Sie sind aber nicht allein. Beim Landesmuseum direkt am Hauptbahnhof und auf der Polyterrasse der ETH stehen noch zwei weitere Glaswürfel. Auch dort wird in den kommenden Tagen mit Hochdruck gearbeitet, einfach zu anderen Themen. So muss sich das Team der Polyterrasse mit Bildung auseinandersetzen, während die Gruppe vom Landesmuseum einen Prototyp zu moderner Mobilität ausarbeiten soll.

«Privatsphäre geht verloren»

«Ziel der Aktion ist, dass die Studenten Start-up-Luft schnuppern können», sagt Gregory Inauen, Präsident des ETH Entrepreneur Club, der das Projekt organisiert. «Zusätzlich hoffen wir natürlich auch, dass bei dieser Challenge bahnbrechende Ideen hervorkommen.»

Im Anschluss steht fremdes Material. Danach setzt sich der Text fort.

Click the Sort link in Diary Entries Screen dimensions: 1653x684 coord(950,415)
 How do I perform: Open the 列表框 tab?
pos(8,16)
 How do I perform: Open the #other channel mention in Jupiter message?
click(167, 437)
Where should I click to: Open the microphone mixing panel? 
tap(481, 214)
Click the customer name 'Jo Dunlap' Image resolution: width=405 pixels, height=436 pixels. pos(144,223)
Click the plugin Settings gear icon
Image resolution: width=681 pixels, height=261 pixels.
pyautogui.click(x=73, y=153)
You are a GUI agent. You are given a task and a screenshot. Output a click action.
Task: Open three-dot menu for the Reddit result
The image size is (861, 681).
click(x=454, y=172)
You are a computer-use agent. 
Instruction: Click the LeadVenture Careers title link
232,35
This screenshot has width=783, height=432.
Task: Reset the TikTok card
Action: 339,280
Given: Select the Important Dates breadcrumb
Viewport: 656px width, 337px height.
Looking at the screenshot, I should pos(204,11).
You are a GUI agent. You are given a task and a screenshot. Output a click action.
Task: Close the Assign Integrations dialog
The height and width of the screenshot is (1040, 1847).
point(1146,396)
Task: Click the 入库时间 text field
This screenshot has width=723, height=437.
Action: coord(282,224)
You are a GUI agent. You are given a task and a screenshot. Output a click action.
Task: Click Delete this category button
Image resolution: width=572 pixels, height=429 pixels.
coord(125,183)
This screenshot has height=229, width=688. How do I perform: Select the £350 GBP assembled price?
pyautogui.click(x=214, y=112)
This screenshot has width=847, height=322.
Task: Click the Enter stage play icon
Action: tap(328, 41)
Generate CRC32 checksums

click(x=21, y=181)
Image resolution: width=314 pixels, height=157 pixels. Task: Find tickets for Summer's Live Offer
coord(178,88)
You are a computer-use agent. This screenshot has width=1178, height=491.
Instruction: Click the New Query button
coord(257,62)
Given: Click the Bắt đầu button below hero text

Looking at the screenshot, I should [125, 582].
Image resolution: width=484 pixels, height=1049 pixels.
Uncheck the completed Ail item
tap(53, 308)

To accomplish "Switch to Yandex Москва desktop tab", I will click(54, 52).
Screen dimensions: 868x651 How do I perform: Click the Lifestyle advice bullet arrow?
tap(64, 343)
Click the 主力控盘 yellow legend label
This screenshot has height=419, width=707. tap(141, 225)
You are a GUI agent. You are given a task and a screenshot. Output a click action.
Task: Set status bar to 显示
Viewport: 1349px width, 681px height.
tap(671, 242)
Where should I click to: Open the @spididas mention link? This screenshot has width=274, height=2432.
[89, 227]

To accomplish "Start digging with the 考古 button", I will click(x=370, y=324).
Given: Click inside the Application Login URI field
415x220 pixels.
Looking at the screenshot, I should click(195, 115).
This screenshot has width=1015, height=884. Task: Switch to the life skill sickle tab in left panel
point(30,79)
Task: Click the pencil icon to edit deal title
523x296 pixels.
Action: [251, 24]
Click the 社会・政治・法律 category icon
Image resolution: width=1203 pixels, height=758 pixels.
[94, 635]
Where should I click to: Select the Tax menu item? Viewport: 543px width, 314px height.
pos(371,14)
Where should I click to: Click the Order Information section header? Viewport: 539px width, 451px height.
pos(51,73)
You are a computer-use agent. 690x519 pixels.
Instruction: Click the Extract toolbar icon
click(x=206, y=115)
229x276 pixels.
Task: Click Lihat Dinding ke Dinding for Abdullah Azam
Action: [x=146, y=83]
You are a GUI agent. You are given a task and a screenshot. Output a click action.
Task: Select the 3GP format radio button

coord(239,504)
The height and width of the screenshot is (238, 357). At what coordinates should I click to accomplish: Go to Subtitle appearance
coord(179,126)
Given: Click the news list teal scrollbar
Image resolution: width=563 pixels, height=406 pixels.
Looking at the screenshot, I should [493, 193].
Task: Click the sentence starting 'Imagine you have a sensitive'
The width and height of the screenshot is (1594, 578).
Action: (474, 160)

Damit die Studenten immerhin ein bisschen Privatsphäre haben in den kommenden Tagen, gibt es einen kleinen zusätzlichen Raum mit Betten, der von den Blicken der Passanten geschützt ist. Und was machen die Studenten, wenn sie aufs WC müssen oder duschen möchten? «Da gibt es diese Züri-WCs, die sind ja öffentlich. Und zum Duschen finden wir schon noch eine Lösung», sagt Sebastian Pinegger lachend, der selber übers Wochenende im Würfel lebt. «Die Privatsphäre geht schon ein wenig verloren, aber für vier Tage ist das nicht so schlimm.»